Tonight is officially my last night in Budapest, and though I'd like to stay longer my desire to have enough time in Romania coupled with the fact that my hostel is totally booked over the weekend means I leave tomorrow evening for Brasov, Romania.
My time in Budapest has been amazing from minute 1, and I could not have asked for better accomodations. It's not even that my hostel is cheap, but the fact that I feel like I'm hanging out in someone's living room, completely at home. As soon as I got here I was treated like a friend and was offered food, homemade wine, and sat down for several hours of conversation of what to do in the city. Hungarian as a language is absolutely incomprehensible to me, and I can't even pretend to know what's going on. My bumbling American mouth can't begin to attempt the subtle differences between the 12 different Hungarian vowels. But it's great feeling removed from the rest of Western Europe and one definitively notices a difference in the atmosphere once in the city. And as for the city, it may very well be one of the most magnificent and gorgeous places I've visited. The only thing more beautiful than Budapest is Budapest by night. I had the chance to climb the citadel on the Buda side of the river (didn't know beforehand that Budapest is actually 'Buda' and 'Pest' separated by the Danube river) on my first night of arrival, which provided stunning views of some of the most impressive buildings I've seen thus far.
My second day I was feeling quite worn out from all my walking, so I headed to the natural thermal spas located in the city.

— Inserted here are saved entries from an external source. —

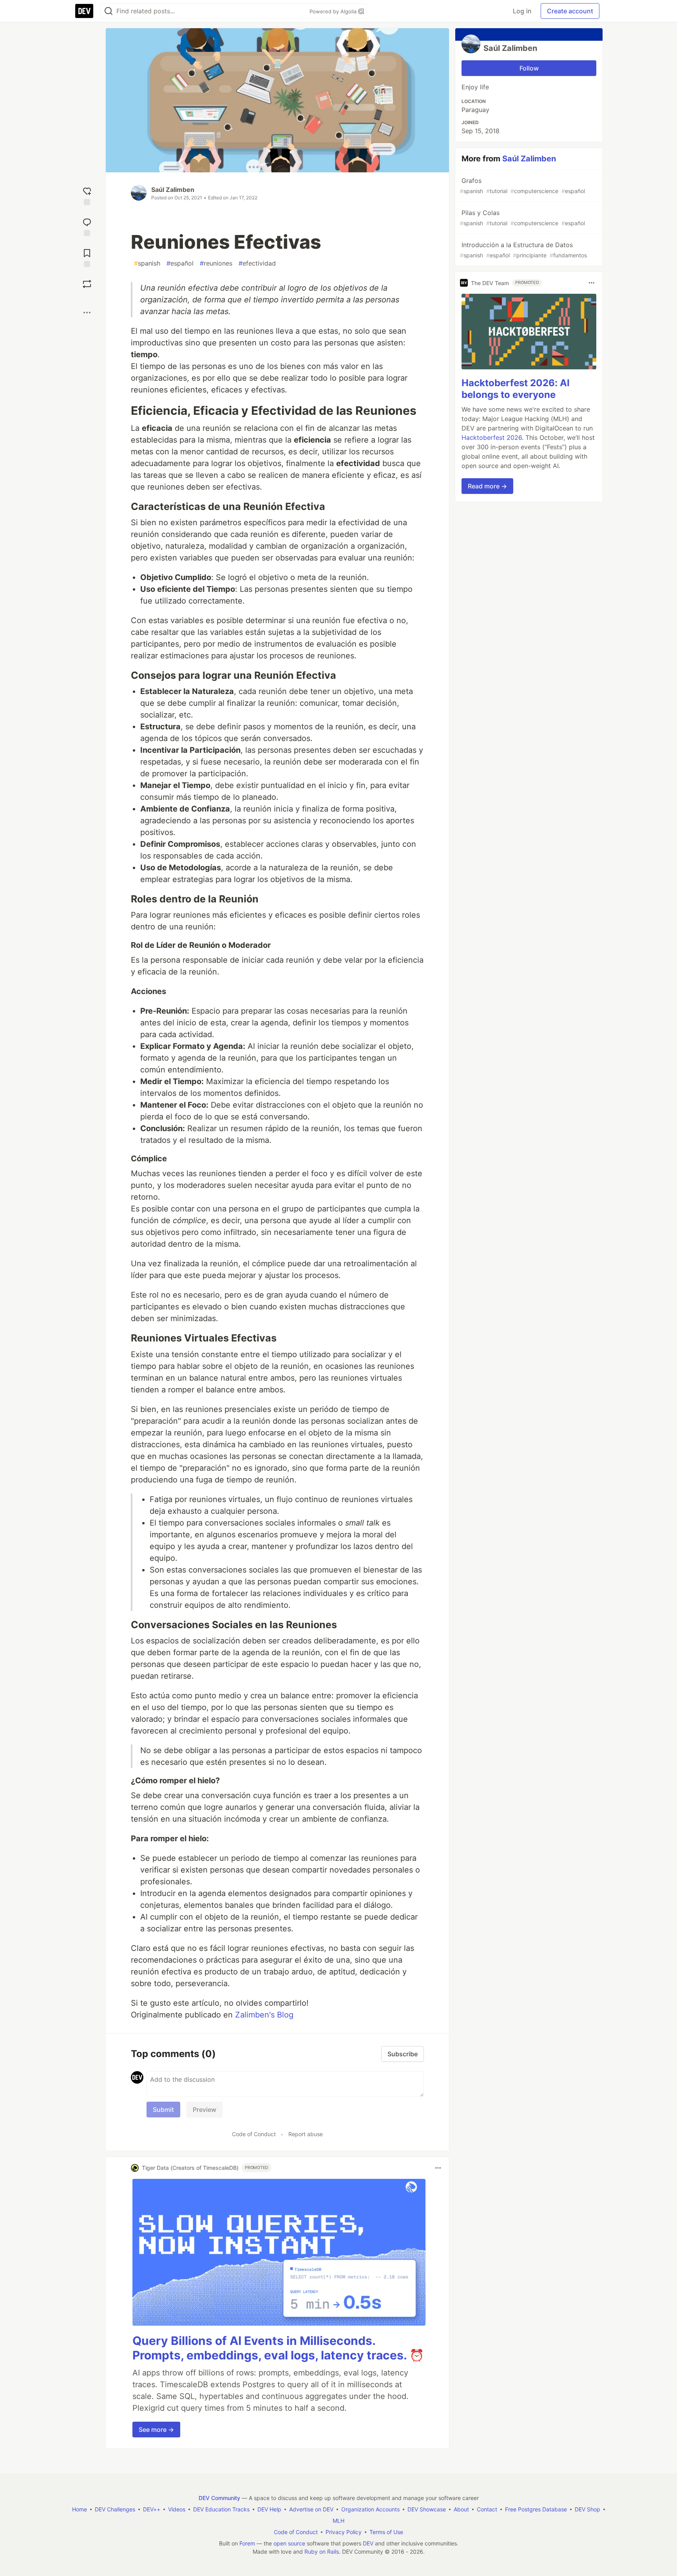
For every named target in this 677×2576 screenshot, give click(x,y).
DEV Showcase (426, 2509)
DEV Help (269, 2509)
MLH (338, 2520)
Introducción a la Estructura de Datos (523, 250)
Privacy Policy (344, 2532)
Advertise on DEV (311, 2509)
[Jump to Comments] (87, 226)
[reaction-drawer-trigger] (87, 195)
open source (289, 2543)
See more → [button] (156, 2429)
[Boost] (87, 284)
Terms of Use (386, 2532)
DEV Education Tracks (221, 2509)
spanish (147, 263)
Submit (163, 2109)
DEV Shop (587, 2509)
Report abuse (305, 2134)
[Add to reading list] (87, 257)
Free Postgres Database (536, 2509)
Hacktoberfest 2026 (492, 437)
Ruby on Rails (321, 2551)
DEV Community (219, 2498)
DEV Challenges (115, 2509)
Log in (522, 11)
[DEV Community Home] (84, 11)
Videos (176, 2509)
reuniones (216, 263)
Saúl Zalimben (172, 189)
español (180, 263)
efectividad (257, 263)
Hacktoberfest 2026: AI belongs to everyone (516, 388)
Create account (570, 11)
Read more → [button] (487, 486)
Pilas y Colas (522, 217)
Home (79, 2509)
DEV (368, 2543)
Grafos (522, 185)
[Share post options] (87, 312)
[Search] (108, 11)
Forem (247, 2543)
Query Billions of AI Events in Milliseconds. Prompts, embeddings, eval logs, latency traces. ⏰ (278, 2348)
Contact (487, 2509)
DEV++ (151, 2509)
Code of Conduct (254, 2134)
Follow (529, 68)
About (461, 2509)
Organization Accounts (370, 2509)
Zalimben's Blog (264, 2014)
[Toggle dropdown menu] (438, 2168)
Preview (204, 2109)
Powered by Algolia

The one I went to was the largest complex, and although a bit confusing in the beginning, I got my changing cabin and found my way to the baths. I don't remember how many there were, but someone at my hostel claimed 18 indoor, and 2 outdoor (don't quote me on those numbers). I do know there were a heck of a lot, all with different temperatures and purposes. Types of pools included many regular hot tub style of varying temperatures, one for doing aerobics, one with a circular current, and a room full of baths emitting gasses and other natural elements. The outside pools were my favorite and much larger, with fountains cascading heavy streams of water to provide massages on the neck and back. They also had saunas of every variety, from dry to steam heat, aroma therapy, and light therapy. Outside of the hottest they provided cold water baths, and the very hottest had a room to massage yourself with ice. It was absolutely ridiculous and over the top. I spent over three and a half hours just wandering from bath to sauna and back again. Being the off season for tourism meant that the spas weren't too crowded or saturated with obnoxious foreigners. It seemed that most of the clientele were older Hungarian folk, relaxing, chatting, or playing chess within the pool. All that relaxing wore me out and worked up my appetite, so I didn't do much else exciting for the day except eat some food from a street vendor and call it a night.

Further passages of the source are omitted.